━━━ Provided data ━━━
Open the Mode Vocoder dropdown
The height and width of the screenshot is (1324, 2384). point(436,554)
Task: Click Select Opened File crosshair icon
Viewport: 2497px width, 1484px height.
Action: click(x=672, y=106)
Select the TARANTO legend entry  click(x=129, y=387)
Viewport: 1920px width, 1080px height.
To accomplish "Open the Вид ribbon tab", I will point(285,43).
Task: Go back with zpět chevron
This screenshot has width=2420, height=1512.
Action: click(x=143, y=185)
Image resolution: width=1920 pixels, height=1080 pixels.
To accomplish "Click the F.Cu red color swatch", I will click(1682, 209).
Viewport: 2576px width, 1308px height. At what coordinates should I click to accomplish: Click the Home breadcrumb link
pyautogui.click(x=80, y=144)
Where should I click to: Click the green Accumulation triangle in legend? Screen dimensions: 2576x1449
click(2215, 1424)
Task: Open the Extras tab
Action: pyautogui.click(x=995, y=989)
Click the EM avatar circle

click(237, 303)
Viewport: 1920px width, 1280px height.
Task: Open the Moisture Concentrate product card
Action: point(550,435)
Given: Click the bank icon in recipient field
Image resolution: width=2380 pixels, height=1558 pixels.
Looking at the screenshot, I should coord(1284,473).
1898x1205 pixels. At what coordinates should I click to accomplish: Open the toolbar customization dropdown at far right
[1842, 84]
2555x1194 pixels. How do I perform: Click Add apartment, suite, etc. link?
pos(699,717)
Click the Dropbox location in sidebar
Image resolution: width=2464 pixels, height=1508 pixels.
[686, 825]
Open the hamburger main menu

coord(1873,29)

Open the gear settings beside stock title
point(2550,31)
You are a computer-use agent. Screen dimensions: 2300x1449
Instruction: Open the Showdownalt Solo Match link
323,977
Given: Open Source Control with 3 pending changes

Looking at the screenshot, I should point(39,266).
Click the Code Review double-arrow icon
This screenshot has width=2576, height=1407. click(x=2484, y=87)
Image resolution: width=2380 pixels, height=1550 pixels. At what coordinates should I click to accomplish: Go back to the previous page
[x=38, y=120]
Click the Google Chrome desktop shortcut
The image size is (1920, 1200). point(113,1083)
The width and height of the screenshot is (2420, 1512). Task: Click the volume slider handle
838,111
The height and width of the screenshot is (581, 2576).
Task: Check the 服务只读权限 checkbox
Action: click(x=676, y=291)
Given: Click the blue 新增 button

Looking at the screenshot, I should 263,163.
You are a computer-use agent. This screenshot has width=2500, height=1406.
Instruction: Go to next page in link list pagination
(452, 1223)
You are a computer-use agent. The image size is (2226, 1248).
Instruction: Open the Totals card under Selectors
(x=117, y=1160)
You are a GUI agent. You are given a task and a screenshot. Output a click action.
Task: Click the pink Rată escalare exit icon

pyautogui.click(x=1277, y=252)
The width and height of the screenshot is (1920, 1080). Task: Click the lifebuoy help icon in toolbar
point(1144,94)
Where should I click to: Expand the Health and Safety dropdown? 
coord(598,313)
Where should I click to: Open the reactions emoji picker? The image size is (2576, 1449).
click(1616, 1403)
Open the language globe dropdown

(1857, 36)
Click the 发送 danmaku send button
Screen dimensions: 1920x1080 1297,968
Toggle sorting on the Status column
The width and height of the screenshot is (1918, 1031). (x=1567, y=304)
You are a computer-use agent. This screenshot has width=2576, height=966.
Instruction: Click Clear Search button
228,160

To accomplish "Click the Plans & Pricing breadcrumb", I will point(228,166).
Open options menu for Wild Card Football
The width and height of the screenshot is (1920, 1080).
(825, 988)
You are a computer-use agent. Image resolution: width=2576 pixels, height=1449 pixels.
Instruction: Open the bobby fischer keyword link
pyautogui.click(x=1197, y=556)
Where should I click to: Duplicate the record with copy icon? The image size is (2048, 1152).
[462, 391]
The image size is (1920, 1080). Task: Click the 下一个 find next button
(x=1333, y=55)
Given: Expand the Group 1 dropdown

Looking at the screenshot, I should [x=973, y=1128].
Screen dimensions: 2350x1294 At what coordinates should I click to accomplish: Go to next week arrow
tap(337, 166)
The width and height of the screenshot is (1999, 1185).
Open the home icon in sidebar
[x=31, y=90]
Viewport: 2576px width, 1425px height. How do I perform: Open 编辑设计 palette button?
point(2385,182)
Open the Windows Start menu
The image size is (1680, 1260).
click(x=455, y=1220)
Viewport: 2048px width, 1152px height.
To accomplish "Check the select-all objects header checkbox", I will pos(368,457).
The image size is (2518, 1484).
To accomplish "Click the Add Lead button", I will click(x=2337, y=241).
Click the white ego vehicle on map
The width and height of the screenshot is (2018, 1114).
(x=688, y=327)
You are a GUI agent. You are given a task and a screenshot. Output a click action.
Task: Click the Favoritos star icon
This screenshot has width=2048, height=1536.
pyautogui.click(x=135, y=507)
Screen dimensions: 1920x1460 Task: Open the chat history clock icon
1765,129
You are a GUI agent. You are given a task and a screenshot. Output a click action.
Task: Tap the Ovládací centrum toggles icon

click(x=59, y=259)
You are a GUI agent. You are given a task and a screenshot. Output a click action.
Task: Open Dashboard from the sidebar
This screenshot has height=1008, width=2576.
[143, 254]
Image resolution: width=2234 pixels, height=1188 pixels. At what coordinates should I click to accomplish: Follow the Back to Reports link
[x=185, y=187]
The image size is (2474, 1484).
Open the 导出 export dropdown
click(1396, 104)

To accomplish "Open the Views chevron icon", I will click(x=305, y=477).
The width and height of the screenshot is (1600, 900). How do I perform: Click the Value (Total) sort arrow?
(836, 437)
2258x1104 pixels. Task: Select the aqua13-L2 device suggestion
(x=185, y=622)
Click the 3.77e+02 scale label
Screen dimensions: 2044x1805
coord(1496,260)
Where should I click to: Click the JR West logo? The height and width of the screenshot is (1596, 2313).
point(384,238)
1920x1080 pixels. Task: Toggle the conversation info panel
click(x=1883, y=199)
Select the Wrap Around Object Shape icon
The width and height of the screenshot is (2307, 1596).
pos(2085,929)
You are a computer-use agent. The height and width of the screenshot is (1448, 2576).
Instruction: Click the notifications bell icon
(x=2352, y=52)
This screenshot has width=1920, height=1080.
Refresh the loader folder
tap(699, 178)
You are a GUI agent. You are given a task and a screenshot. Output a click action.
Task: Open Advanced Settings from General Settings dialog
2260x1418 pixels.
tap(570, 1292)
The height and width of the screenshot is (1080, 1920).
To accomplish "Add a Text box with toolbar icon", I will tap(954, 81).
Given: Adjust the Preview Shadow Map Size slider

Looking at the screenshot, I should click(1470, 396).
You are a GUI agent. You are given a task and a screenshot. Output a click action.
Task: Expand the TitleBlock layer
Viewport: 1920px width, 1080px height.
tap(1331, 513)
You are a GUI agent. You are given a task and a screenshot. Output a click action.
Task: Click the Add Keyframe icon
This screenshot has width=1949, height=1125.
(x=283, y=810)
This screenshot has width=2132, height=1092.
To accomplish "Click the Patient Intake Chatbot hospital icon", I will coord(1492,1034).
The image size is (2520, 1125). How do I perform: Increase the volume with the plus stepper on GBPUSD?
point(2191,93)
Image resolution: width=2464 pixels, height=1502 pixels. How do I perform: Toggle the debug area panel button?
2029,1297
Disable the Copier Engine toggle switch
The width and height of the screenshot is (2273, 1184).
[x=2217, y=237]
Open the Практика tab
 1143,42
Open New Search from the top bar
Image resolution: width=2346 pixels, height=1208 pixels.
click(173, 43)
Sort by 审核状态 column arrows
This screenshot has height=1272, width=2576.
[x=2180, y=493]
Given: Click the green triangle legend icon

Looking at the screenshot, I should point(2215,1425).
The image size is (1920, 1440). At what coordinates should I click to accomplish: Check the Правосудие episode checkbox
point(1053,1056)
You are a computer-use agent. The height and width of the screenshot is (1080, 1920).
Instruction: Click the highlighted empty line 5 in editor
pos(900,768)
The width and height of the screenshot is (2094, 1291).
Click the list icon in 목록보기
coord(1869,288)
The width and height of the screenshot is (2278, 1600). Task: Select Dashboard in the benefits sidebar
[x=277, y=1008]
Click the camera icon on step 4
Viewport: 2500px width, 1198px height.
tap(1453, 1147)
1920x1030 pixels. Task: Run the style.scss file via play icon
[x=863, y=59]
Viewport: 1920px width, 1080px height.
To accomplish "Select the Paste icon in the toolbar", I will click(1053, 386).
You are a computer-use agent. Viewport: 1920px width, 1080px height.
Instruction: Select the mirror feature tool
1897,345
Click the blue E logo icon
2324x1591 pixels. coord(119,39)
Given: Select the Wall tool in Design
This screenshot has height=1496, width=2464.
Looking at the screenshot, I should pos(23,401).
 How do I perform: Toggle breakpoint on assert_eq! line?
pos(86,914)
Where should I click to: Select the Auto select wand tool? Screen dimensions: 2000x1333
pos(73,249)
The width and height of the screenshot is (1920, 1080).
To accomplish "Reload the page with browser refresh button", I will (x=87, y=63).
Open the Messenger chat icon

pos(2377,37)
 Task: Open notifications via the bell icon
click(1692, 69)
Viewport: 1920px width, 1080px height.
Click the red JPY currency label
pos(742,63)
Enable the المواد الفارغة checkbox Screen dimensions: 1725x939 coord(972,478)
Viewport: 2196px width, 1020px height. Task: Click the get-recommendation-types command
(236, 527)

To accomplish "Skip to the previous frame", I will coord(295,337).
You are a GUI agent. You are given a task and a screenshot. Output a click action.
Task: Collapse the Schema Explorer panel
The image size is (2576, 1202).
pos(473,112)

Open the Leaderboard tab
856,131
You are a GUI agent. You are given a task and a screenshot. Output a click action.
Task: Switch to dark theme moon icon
━━━
# [Task description]
Going through the records above line by line, tally those with the word "chevron" and answer with the number only.

# [Completed task]
2